$_POSTが変更できてしまっていいか?
$_POSTが設定できるということは、ブラウザからHTTP経由でなくても、POSTデータを設定してスクリプトが実行できる。Apacheのアクセスログからは検出できないことになる。セキュリティ的にはいいのかな?何らかの方法でファイルをサーバ内に作成されてしまったような場合など(外部からのHTTPでの攻撃よりは危険性は低いかもしれない)。includeされたほうのファイルが、同じディレクトリからのincludeでなければエラーとするというようなことはできるのかな?
マニュアルを見ると、
- safe_mode=onだとuidのチェックはされるみたいだ。
- open_basedirで使用するディレクトリを制限することができるようだ。
こんなページも見つけた。
- PHP と Web アプリケーションのセキュリティについてのメモ
http://www.asahi-net.or.jp/~wv7y-kmr/memo/php_security.html#PHP_include
上位ディレクトリを入力される攻撃(ディレクトリ・トラバーサル攻撃)を回避するための対策として、以下のような対策を勧めるようなページを見かけたことがあるのですが、以下の方法では対策になりません。

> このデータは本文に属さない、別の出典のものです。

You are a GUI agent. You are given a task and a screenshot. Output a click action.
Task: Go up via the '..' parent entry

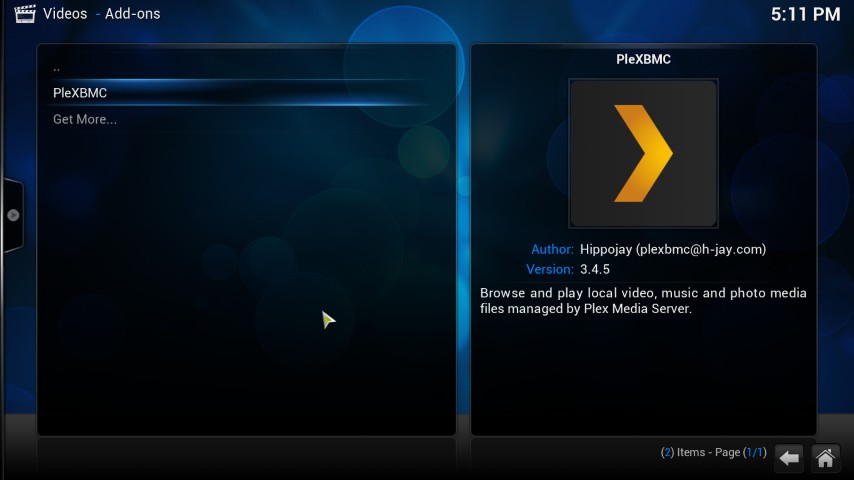pyautogui.click(x=57, y=67)
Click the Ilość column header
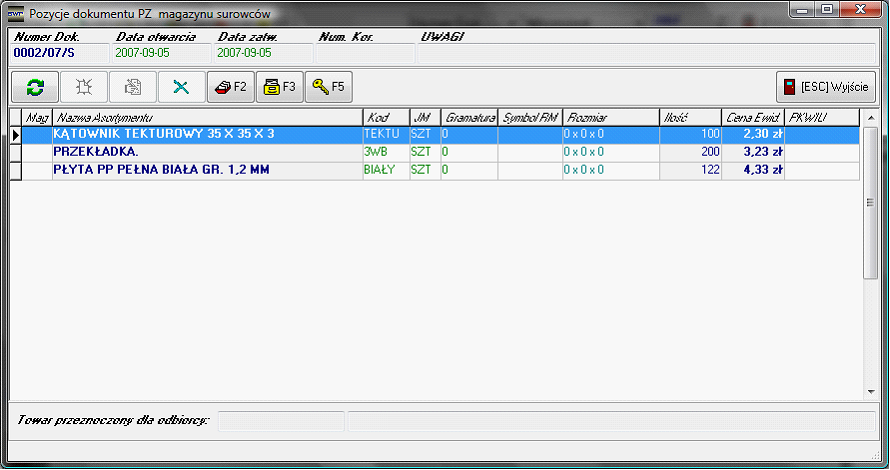Screen dimensions: 890x470 [x=689, y=117]
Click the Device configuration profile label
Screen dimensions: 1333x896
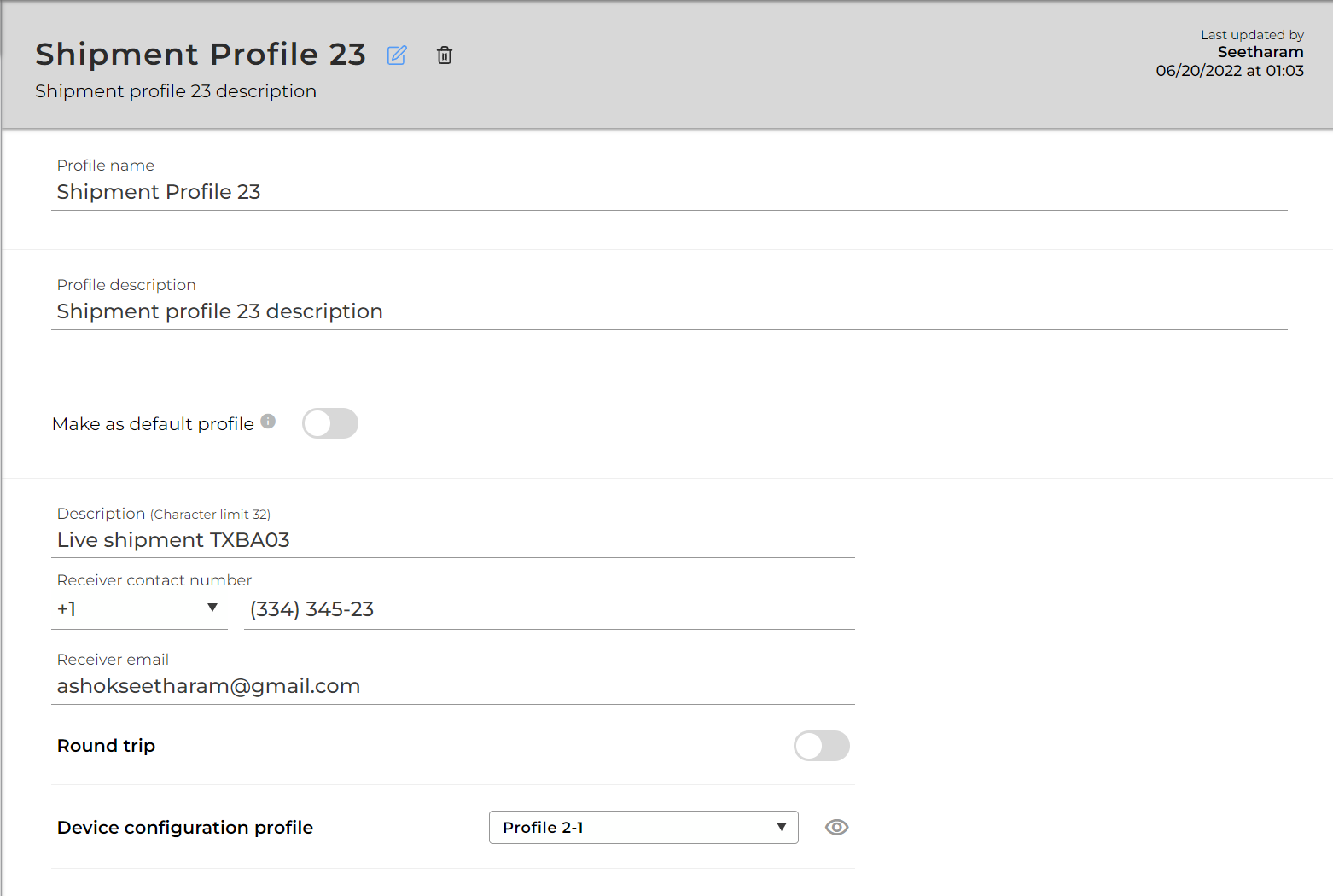click(185, 828)
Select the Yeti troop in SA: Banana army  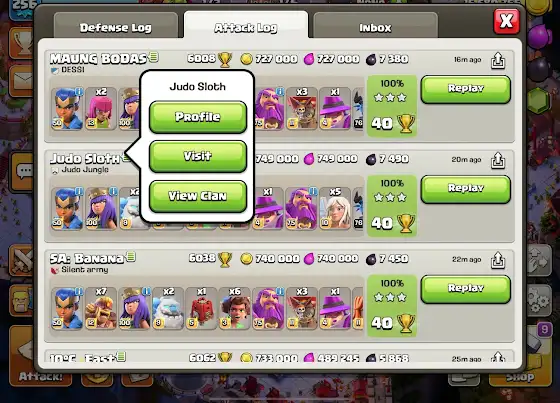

$file = str_replace( '../', '', $_GET['file'] );
例えば、以下のようにして試してみれば分かりますが、上の対処方法では、無意味であることが分かります。
$_GET['file'] = '....//....//....//etc/passwd';
echo str_replace( '../', '', $_GET['file'] );上の結果は以下のようになります。
../../../etc/passwd
確かに、
$file = $_GET['file']; do $file = str_replace( '../', '', $file); while (strstr('../', $file));
みたいにしないといけないのかな。